A ce propos, le côté paquebot de la caisse, avec sa longueur de 4,81 m et son empattement de 2,73 m, se ressent surtout dans les grandes courbes où son poids, lié à la souplesse des suspensions, entraîne quelques mouvements de roulis. Cela n'affecte en rien le cap. Même sur sol mouillé, la puissance relative du moteur résout tous les problèmes d'adhérence des roues arrière. Si la voiture ne dispose pas d'antipatinage, c'est qu'elle n'en a pas besoin. Poussée dans ses derniers retranchements, elle avouerait même un caractère sous-vireur, histoire de rester raisonnable et de ne pas confondre l'Omega et l'Alfa.
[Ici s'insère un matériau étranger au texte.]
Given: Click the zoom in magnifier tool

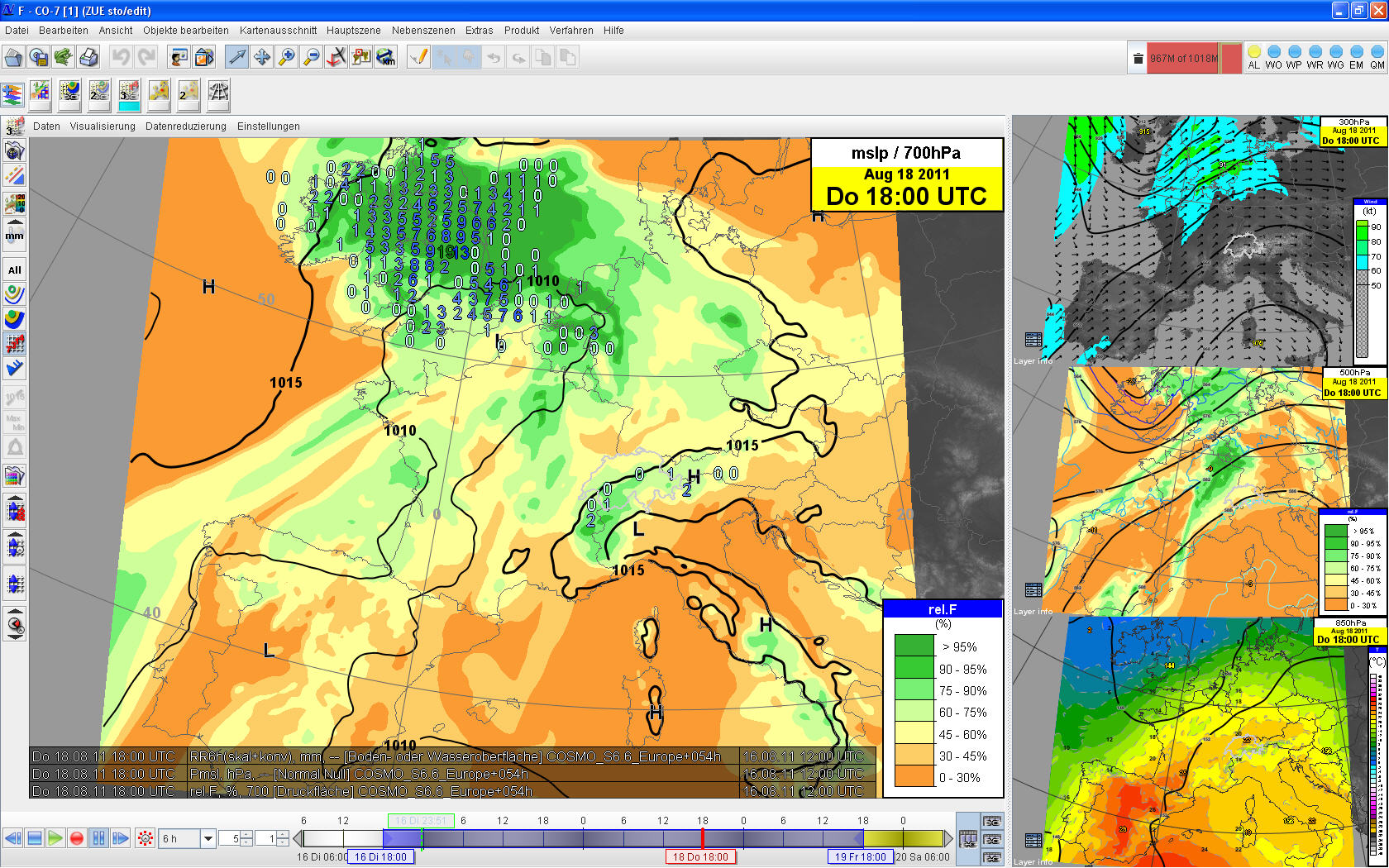Looking at the screenshot, I should pyautogui.click(x=286, y=57).
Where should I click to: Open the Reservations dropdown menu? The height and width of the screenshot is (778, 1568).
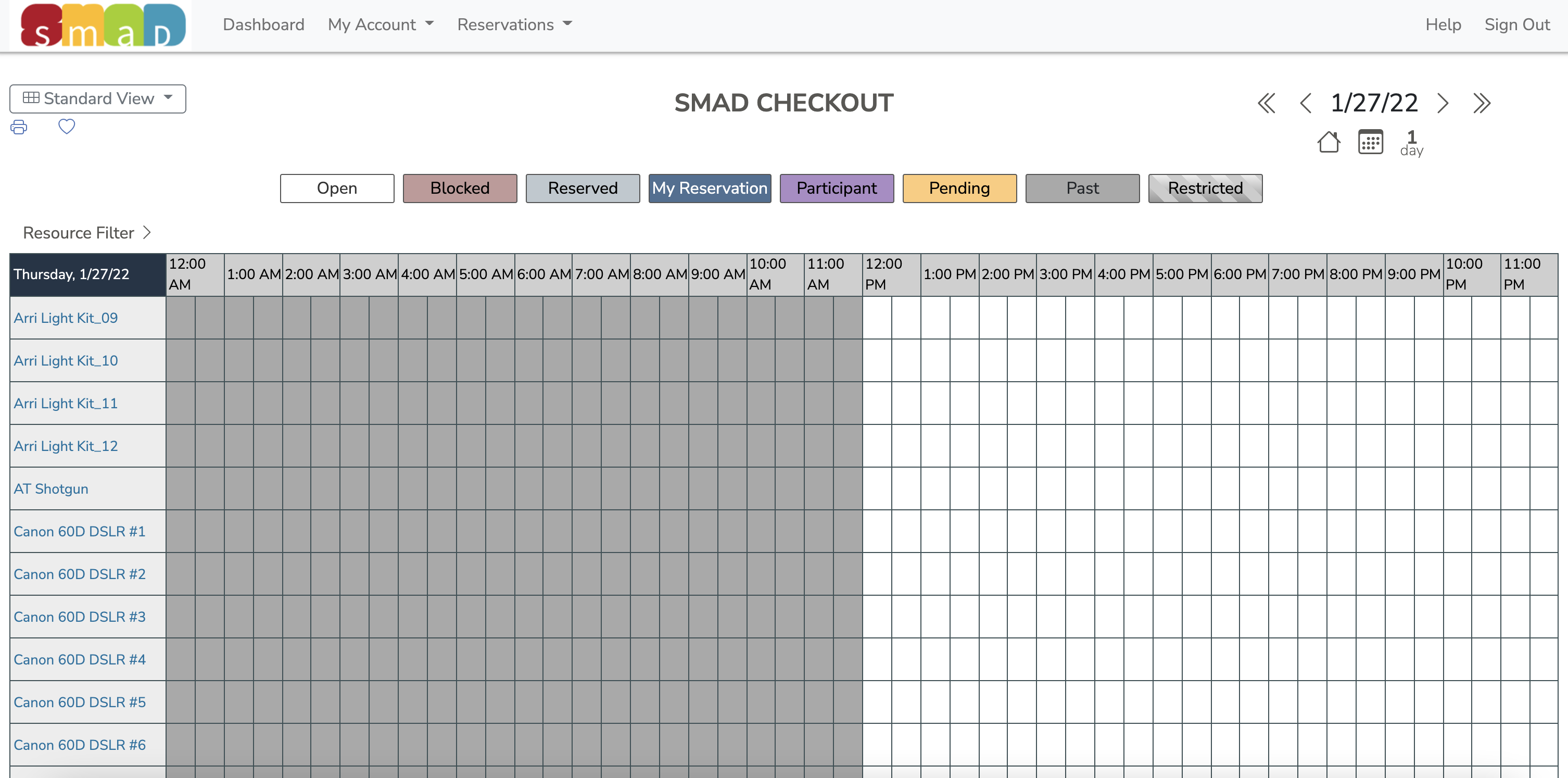pyautogui.click(x=515, y=25)
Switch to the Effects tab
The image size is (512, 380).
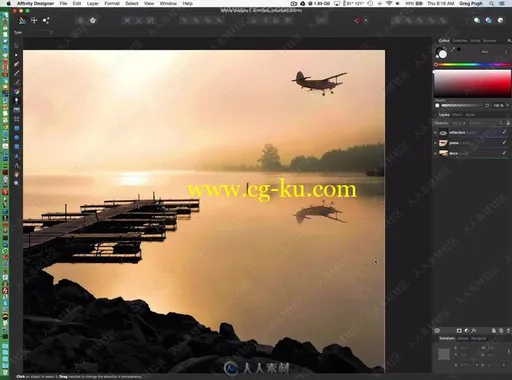[x=457, y=115]
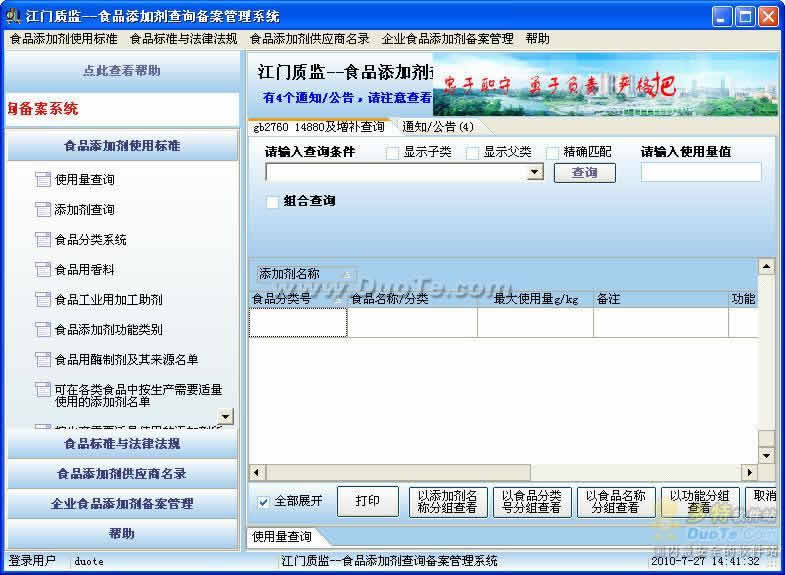Click the application icon in the title bar
The height and width of the screenshot is (575, 785).
pos(13,16)
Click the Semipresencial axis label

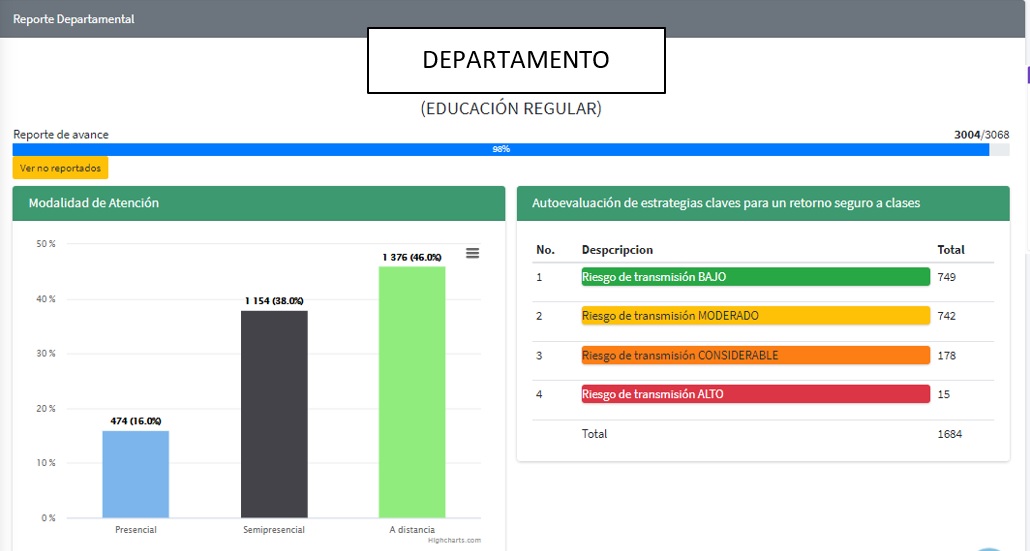pos(274,530)
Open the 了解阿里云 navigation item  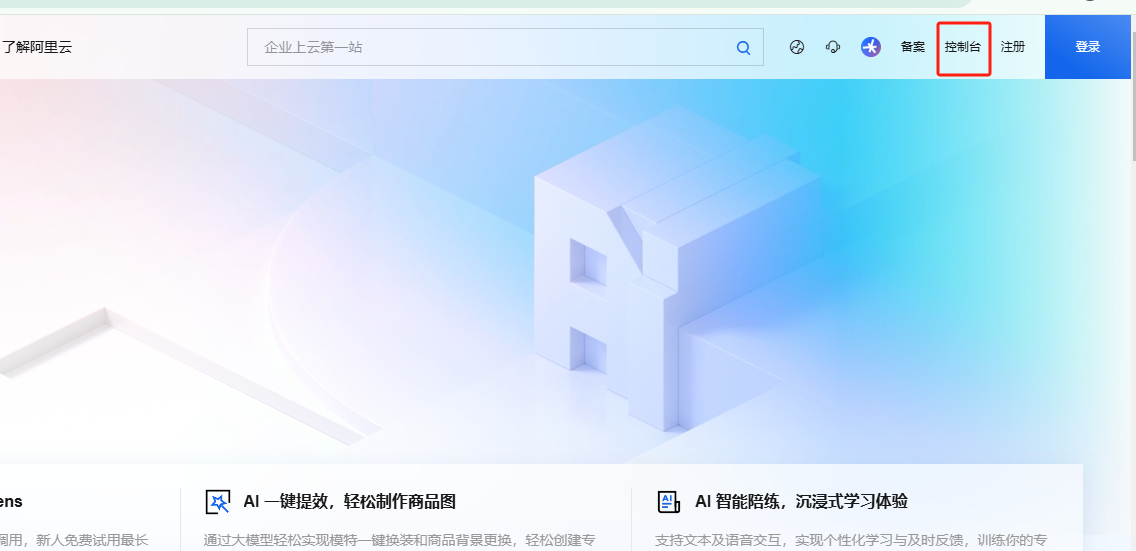37,47
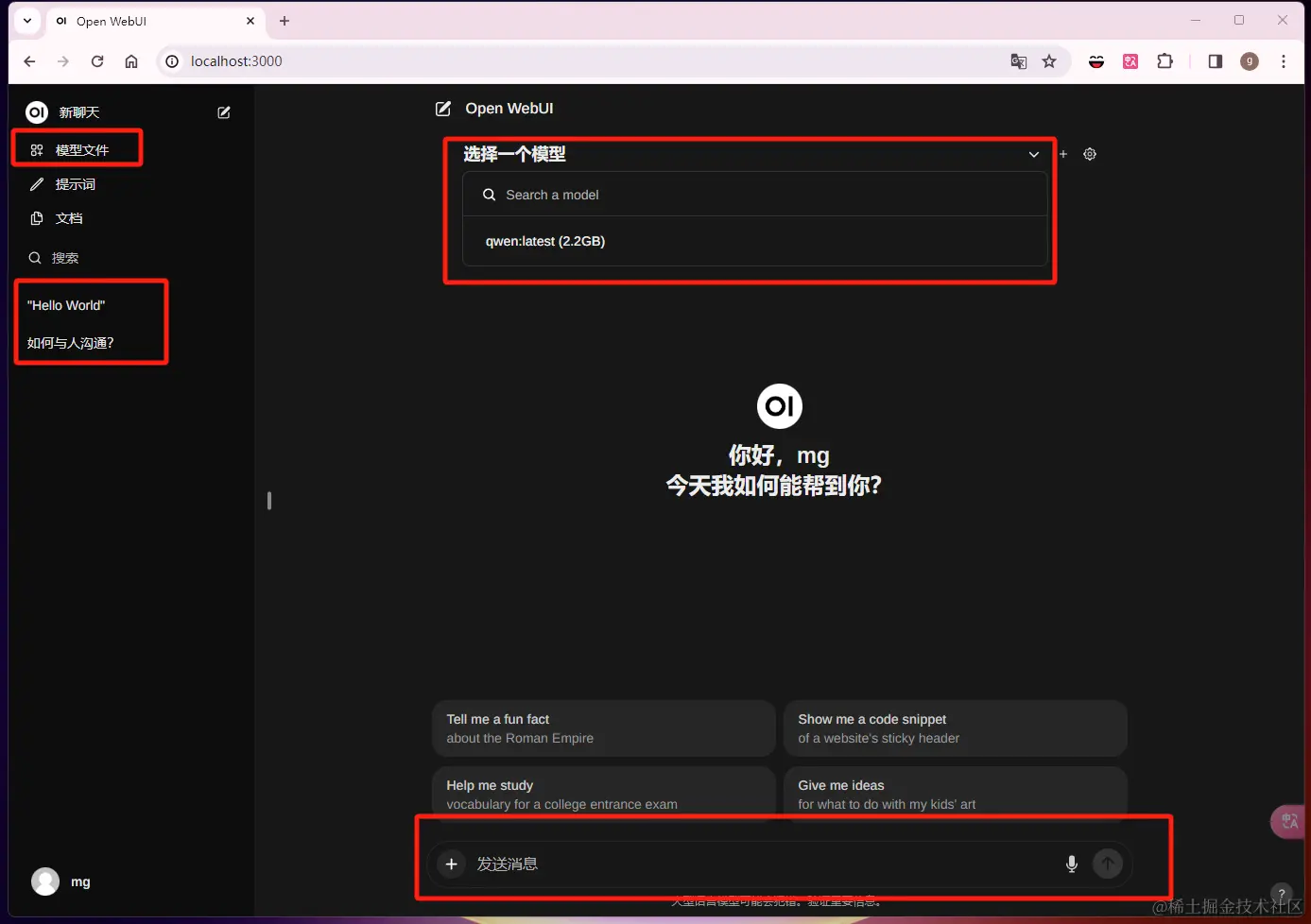This screenshot has height=924, width=1311.
Task: Click the Open WebUI logo avatar
Action: pyautogui.click(x=779, y=405)
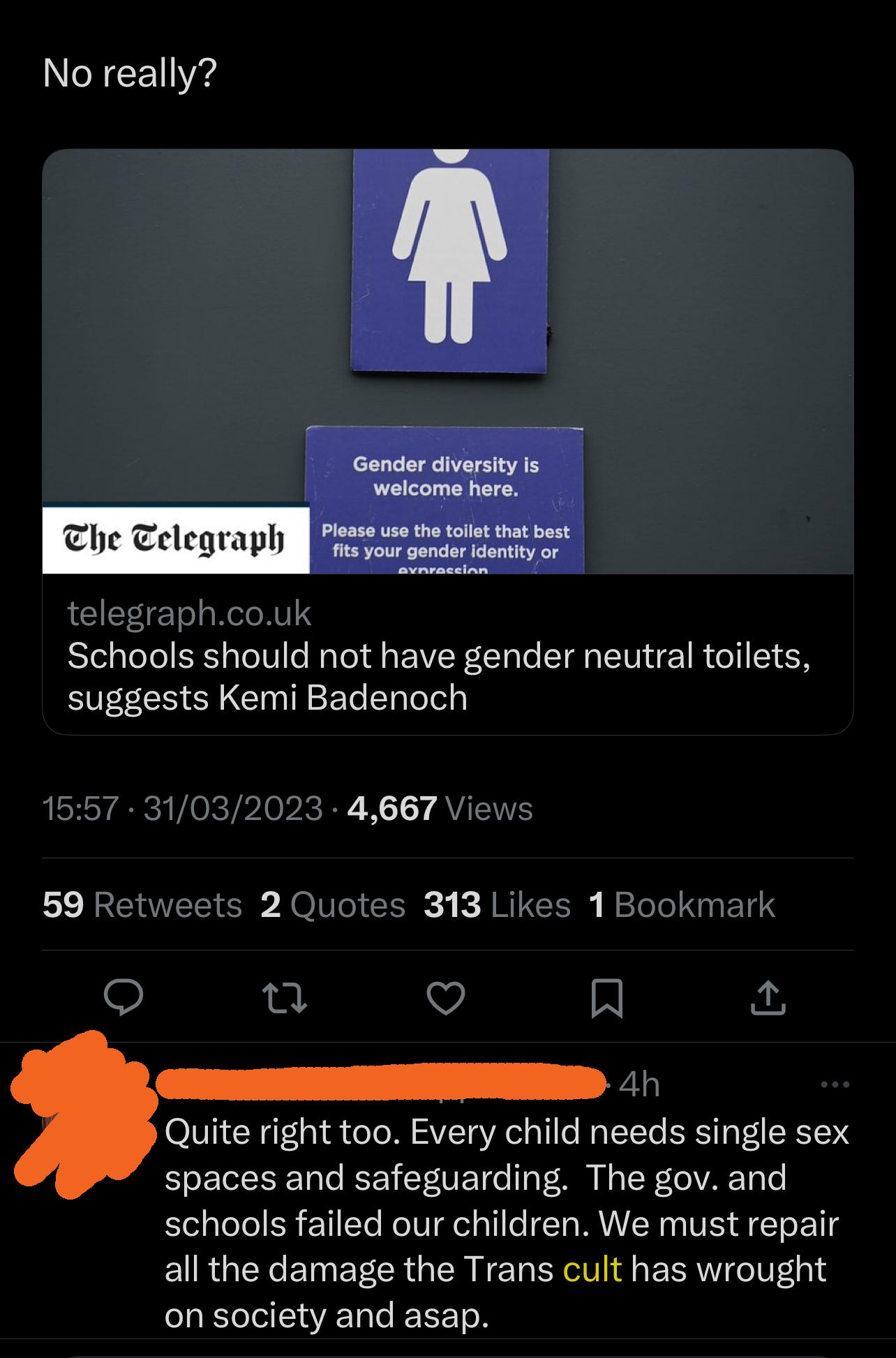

Conduite tranquille, 90 km/h à 2 000 tr/min et 120 km/h à 3 000 tr/min, rien de tel pour apprécier l'atout principal du break Omega : son immense espace intérieur. Bacs de rangements multiples, garde au toit, largeur aux épaules, longueur aux genou : on se sent comme chez soi. Avec des sièges redessinés, les places arrière sont même particulièrement confortables. Il n'est pas nécessaire d'enlever les trois appuis-tête pour replier la banquette et profiter des 1 800 l de la contenance du coffre dans cette configuration break. Malgré une largeur légèrement entravée par les têtes d'amortisseurs, le volume utile reste impressionnant et permet d'envisager les plus gros transports. Six crochets d'arrimage et un filet de protection complètent le tableau.
Généreuse mais près de ses sous, surtout en version de base GL, l'Omega break illustre ce paradoxe à travers ses équipements. En série, elle offre ABS et double airbag, mais surtout une climatisation manuelle à réglages séparés, assortie d'ouïes d'aération à l'arrière. Dans ce break conventionnel, l'assise très basse des sièges avant donne l'impression d'être au volant d'une sportive. Le siège du conducteur dispose d'un réglage électrique en hauteur. Le siège de droite, lui, ne se surélève pas. Le passager est donc condamné à rester assis au ras du plancher, jambes allongées.
L'Omega break 2.0 TDi est un haut de gamme économique. Une bonne aubaine pour tous ceux qui veulent une grande et confortable voiture sans se ruiner.